[Collection entries]
------------------------------------------------------------------------
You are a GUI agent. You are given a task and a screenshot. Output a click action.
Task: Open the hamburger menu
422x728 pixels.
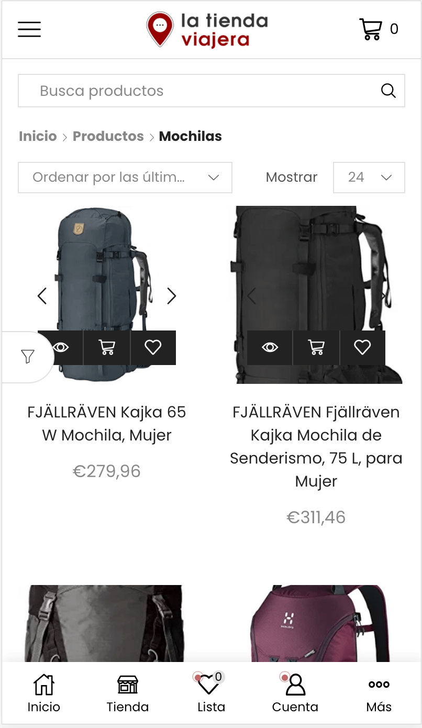tap(29, 29)
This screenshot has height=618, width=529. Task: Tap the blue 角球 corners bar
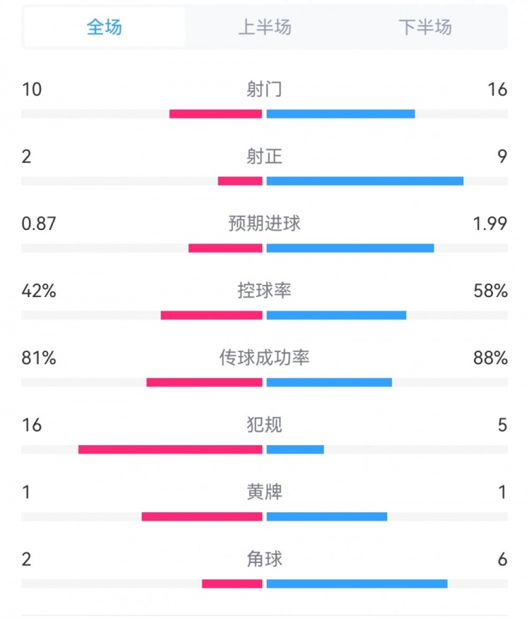(x=357, y=583)
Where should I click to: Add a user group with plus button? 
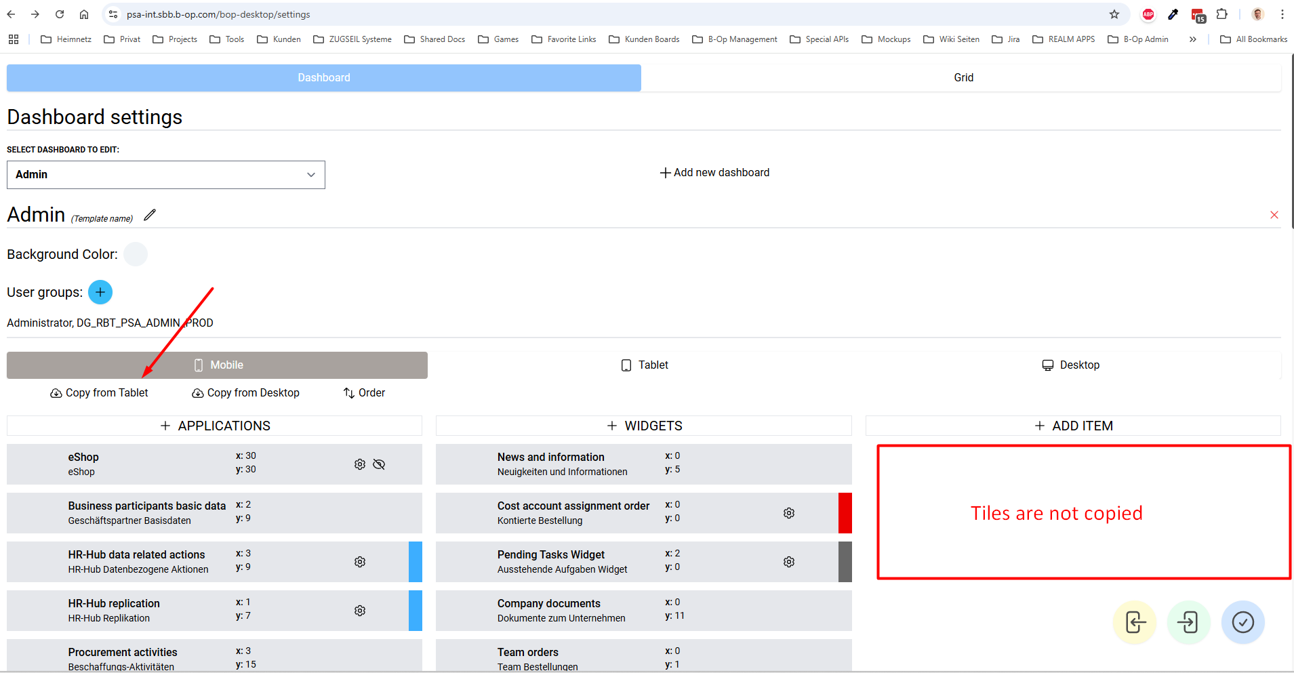(100, 292)
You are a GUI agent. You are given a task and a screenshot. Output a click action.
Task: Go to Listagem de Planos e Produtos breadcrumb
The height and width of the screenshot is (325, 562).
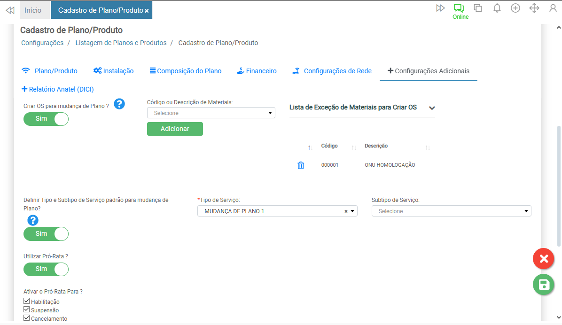coord(121,43)
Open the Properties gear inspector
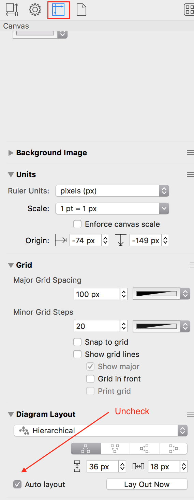 click(35, 10)
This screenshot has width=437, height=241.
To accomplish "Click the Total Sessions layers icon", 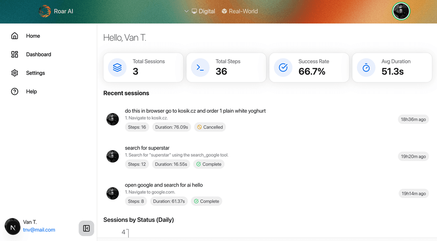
------------------------------------------------------------------------
* **Exercise directions**
Render each line of the data above as a string in a JSON list, one string per line, skipping blank lines. Leave the pictures out of the list.

* **Solution to the problem**
[
  "You are a GUI agent. You are given a task and a screenshot. Output a click action.",
  "Task: Open the hamburger menu",
  "422x728 pixels.",
  "tap(29, 29)",
  "This screenshot has height=618, width=529. Task: Tap the blue 角球 corners bar",
  "(x=357, y=583)",
  "Where should I click to: Add a user group with plus button? ",
  "(100, 292)",
  "You are a GUI agent. You are given a task and a screenshot. Output a click action.",
  "Task: Go to Listagem de Planos e Produtos breadcrumb",
  "The height and width of the screenshot is (325, 562).",
  "coord(121,43)",
  "Open the Properties gear inspector",
  " click(35, 10)",
  "This screenshot has width=437, height=241.",
  "To accomplish \"Click the Total Sessions layers icon\", "
]